== WHAT YOU HAVE TO DO ==
Pick out each line of the records in which the word "back" appears.
── WORKING DATA
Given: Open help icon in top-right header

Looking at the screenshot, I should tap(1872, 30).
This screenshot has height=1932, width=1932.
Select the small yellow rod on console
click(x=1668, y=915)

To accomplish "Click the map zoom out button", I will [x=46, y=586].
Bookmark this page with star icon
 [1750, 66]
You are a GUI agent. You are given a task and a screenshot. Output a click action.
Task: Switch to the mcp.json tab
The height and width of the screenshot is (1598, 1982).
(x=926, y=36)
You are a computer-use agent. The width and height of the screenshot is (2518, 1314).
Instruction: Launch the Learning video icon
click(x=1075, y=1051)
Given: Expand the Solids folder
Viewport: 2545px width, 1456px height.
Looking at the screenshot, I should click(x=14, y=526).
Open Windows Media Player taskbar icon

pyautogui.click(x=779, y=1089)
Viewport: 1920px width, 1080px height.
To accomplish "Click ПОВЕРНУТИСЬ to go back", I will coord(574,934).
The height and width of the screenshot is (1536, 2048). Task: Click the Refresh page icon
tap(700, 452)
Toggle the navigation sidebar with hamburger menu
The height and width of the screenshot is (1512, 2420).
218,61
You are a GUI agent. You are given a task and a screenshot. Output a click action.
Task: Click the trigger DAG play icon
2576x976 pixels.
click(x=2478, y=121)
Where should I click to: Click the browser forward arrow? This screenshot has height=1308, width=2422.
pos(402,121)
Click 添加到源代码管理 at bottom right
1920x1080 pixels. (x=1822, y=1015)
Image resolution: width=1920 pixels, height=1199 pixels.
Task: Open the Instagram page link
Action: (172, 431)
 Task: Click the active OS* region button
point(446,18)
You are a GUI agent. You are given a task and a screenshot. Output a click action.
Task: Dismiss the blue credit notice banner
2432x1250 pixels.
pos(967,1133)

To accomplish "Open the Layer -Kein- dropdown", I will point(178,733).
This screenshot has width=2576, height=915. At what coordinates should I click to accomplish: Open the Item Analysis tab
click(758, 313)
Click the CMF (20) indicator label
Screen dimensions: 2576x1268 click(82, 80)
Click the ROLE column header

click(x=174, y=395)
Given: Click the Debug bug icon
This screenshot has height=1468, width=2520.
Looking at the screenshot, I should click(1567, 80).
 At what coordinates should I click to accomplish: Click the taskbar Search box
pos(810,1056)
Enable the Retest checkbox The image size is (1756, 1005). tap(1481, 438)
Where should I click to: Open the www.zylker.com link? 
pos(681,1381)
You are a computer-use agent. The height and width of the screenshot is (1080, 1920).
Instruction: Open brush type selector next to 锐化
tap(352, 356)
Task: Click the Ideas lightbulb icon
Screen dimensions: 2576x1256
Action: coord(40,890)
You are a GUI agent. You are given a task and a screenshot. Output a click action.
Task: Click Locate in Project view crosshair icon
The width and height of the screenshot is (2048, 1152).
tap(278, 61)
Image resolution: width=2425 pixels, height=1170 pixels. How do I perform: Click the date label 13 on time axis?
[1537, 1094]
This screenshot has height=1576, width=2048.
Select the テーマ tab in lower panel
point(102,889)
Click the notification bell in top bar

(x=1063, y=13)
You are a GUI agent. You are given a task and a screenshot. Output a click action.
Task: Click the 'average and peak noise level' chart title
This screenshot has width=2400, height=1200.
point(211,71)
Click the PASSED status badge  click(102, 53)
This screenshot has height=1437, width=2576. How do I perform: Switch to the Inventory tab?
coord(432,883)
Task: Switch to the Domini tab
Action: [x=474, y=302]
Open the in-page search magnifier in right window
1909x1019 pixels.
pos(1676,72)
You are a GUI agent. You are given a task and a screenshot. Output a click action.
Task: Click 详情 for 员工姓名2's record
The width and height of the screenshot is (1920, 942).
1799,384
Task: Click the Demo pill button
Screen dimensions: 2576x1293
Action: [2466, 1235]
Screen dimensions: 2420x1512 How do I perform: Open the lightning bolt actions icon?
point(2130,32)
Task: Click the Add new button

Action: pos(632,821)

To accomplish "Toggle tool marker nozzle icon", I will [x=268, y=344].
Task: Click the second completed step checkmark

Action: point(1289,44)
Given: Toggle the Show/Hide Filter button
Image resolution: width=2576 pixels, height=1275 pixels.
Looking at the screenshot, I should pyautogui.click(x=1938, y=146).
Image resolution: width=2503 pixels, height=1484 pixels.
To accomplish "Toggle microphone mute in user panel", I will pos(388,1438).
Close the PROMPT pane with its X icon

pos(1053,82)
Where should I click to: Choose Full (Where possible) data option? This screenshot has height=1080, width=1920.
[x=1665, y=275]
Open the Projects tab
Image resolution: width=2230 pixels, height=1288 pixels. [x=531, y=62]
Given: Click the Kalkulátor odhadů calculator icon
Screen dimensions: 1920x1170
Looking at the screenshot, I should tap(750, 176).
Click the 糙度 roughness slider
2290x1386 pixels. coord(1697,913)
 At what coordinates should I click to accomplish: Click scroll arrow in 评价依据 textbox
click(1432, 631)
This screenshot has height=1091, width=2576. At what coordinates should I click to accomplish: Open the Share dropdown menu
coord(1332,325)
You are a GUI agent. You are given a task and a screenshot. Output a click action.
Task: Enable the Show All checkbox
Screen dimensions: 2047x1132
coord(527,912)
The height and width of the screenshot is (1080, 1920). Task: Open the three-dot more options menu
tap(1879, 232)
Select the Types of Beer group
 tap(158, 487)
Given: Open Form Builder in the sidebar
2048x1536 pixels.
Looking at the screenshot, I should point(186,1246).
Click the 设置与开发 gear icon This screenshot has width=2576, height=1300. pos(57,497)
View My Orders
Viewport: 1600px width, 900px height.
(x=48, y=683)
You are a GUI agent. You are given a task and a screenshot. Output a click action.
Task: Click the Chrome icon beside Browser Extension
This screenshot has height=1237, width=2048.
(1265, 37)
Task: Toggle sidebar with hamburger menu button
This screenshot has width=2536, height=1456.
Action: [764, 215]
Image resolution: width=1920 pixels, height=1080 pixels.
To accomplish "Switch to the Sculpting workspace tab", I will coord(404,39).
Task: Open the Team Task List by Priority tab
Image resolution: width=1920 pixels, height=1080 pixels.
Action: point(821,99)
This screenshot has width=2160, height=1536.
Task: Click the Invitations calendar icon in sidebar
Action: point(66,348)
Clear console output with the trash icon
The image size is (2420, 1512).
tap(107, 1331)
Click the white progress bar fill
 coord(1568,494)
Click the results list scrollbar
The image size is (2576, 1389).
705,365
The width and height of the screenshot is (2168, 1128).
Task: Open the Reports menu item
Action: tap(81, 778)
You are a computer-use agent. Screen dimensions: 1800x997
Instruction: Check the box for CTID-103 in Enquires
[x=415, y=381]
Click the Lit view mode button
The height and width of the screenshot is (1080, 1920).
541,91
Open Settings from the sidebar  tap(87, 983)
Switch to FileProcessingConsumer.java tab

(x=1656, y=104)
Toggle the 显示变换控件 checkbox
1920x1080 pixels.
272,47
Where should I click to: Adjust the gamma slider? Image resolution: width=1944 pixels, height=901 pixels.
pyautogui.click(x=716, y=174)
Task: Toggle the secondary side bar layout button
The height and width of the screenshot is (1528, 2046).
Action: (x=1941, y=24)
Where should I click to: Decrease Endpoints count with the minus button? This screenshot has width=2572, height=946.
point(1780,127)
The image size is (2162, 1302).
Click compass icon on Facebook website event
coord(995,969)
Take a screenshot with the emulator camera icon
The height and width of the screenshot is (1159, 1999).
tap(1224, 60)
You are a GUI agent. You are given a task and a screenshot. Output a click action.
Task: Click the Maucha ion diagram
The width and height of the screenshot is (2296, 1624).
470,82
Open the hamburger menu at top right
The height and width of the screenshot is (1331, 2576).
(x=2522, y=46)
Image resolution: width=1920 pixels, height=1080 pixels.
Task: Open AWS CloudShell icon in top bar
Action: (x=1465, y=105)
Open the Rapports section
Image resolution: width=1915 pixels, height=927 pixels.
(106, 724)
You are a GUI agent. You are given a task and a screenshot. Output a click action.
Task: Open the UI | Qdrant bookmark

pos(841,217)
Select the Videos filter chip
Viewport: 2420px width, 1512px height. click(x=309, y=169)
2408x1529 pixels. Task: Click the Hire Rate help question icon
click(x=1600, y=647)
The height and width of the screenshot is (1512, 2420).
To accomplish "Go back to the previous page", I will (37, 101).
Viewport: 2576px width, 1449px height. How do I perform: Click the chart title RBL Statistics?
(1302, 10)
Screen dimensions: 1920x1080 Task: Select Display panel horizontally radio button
────
== YOUR SOLUTION ==
To accomplish "Click ПОВЕРНУТИСЬ to go back", I will coord(574,934).
To accomplish "Go back to the previous page", I will (37, 101).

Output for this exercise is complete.